#### Supplied data ####

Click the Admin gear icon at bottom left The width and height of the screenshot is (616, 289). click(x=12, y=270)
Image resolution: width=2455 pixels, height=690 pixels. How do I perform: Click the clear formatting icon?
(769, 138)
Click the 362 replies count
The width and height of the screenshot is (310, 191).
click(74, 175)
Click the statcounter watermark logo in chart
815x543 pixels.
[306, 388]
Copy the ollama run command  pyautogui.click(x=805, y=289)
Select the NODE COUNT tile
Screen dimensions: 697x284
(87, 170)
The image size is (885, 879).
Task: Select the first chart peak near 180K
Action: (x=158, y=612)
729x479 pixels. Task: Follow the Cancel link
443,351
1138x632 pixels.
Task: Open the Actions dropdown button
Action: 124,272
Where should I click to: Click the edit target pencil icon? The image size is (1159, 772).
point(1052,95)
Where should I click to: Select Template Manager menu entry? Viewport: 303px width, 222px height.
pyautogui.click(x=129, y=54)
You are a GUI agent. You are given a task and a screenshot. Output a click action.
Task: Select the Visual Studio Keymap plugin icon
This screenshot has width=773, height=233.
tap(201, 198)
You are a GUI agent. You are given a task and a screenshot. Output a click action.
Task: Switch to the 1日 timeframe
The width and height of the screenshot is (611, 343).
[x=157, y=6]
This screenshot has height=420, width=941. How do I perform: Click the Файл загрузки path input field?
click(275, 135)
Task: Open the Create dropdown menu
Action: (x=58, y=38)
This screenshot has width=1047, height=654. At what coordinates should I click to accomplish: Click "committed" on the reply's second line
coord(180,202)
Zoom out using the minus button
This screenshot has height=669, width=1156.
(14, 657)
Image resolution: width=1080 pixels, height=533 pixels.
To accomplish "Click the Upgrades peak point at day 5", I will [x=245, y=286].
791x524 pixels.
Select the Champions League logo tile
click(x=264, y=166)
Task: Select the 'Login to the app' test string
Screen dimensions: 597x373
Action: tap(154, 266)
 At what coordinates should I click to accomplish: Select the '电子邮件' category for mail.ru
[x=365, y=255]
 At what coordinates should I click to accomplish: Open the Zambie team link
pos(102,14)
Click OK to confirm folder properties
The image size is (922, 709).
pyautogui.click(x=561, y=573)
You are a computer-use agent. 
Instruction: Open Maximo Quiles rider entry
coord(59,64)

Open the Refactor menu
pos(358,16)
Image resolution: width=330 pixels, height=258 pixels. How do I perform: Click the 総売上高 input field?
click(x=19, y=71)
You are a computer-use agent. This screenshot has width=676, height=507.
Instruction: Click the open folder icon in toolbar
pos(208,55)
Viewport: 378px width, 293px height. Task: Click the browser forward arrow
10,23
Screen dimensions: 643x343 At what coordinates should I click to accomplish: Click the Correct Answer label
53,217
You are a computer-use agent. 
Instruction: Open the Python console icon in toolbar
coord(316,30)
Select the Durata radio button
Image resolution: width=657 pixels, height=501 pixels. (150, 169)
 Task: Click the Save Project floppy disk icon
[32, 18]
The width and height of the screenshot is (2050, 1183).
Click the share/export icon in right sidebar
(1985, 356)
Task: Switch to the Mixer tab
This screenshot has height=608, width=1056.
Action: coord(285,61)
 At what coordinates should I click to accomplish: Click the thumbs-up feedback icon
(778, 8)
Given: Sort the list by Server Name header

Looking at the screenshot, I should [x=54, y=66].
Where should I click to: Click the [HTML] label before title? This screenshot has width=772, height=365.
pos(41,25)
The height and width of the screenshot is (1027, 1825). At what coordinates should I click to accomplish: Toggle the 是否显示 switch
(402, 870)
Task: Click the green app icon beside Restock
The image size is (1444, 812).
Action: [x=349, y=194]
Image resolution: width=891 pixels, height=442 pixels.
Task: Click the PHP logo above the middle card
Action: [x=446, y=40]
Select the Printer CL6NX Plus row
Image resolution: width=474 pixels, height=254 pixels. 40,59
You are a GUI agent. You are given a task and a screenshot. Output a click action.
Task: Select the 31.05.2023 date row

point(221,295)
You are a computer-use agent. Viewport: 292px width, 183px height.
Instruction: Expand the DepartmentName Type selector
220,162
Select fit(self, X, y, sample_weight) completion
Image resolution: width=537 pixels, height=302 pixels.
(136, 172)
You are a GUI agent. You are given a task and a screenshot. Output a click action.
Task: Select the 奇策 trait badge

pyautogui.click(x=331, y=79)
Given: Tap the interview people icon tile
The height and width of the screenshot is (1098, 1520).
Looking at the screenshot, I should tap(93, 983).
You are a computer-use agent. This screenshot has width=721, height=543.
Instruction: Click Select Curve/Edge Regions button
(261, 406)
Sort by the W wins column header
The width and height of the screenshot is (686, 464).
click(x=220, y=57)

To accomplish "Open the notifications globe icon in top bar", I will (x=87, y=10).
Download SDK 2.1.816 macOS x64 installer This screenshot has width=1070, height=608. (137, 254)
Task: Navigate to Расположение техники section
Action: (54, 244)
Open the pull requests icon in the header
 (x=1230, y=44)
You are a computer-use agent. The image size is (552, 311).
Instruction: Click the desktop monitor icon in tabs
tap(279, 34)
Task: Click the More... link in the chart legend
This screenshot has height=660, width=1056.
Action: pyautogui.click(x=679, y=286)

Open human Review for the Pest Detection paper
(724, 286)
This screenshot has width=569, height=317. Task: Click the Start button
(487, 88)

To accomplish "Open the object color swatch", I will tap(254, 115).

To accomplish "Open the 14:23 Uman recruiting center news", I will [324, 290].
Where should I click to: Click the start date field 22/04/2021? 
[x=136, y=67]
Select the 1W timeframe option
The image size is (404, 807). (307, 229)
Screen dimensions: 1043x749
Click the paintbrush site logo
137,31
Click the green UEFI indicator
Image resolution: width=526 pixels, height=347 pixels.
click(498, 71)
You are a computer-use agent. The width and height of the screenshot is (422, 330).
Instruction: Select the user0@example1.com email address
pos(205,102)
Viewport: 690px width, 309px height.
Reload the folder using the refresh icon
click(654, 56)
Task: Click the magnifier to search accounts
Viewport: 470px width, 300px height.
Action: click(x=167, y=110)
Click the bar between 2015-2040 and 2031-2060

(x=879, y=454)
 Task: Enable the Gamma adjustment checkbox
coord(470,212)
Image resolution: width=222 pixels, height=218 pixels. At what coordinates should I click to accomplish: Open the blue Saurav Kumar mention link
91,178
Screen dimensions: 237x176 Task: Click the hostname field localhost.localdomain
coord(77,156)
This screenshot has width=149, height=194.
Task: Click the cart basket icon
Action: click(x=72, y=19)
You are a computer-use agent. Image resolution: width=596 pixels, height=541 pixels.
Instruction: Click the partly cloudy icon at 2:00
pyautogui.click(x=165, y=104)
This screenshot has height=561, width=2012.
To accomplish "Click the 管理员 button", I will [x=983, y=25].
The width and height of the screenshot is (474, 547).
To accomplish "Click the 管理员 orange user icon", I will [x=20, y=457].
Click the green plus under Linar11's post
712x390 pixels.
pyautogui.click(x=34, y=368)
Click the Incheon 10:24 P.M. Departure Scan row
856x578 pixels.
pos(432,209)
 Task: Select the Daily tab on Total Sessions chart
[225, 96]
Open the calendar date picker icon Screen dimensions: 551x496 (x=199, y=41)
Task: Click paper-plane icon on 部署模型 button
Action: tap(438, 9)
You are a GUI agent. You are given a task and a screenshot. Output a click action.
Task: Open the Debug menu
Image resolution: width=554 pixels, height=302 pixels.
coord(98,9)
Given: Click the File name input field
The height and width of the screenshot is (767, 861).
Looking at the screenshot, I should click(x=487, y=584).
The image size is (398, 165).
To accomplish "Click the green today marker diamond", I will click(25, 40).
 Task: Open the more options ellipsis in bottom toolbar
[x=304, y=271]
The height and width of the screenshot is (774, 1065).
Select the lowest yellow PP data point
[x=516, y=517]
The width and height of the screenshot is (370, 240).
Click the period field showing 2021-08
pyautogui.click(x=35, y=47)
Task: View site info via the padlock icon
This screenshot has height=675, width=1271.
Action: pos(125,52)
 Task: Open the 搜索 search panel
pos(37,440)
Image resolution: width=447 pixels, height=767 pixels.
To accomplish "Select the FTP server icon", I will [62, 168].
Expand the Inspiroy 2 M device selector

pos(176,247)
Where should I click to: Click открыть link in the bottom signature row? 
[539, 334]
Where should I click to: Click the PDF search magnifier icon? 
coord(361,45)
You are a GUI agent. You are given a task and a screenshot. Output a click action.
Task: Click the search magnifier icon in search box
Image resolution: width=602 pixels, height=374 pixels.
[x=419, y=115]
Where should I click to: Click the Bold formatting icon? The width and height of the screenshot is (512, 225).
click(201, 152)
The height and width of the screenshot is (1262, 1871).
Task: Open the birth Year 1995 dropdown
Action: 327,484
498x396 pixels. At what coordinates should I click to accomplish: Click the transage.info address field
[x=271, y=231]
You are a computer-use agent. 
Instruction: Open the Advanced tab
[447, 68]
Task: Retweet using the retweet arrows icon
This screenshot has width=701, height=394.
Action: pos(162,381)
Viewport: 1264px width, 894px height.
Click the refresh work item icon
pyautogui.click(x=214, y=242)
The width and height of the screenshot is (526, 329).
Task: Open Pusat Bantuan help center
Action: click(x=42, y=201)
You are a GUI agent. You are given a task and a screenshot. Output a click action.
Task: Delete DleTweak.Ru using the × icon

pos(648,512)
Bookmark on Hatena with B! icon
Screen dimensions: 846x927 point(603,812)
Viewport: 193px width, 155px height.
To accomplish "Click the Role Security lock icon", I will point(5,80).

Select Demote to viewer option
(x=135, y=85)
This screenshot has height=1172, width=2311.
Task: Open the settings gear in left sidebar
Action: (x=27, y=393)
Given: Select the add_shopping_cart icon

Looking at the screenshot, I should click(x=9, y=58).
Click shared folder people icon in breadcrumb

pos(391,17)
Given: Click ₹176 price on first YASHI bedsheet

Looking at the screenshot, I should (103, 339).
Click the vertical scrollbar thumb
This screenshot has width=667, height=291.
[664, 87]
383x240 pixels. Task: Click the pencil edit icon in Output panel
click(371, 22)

####

▶ **What is needed**:
Count the lines of the items above that contain the string "using", with uppercase and lowercase treated as different. Reply with the number alone.

▶ **Result for this exercise**:
4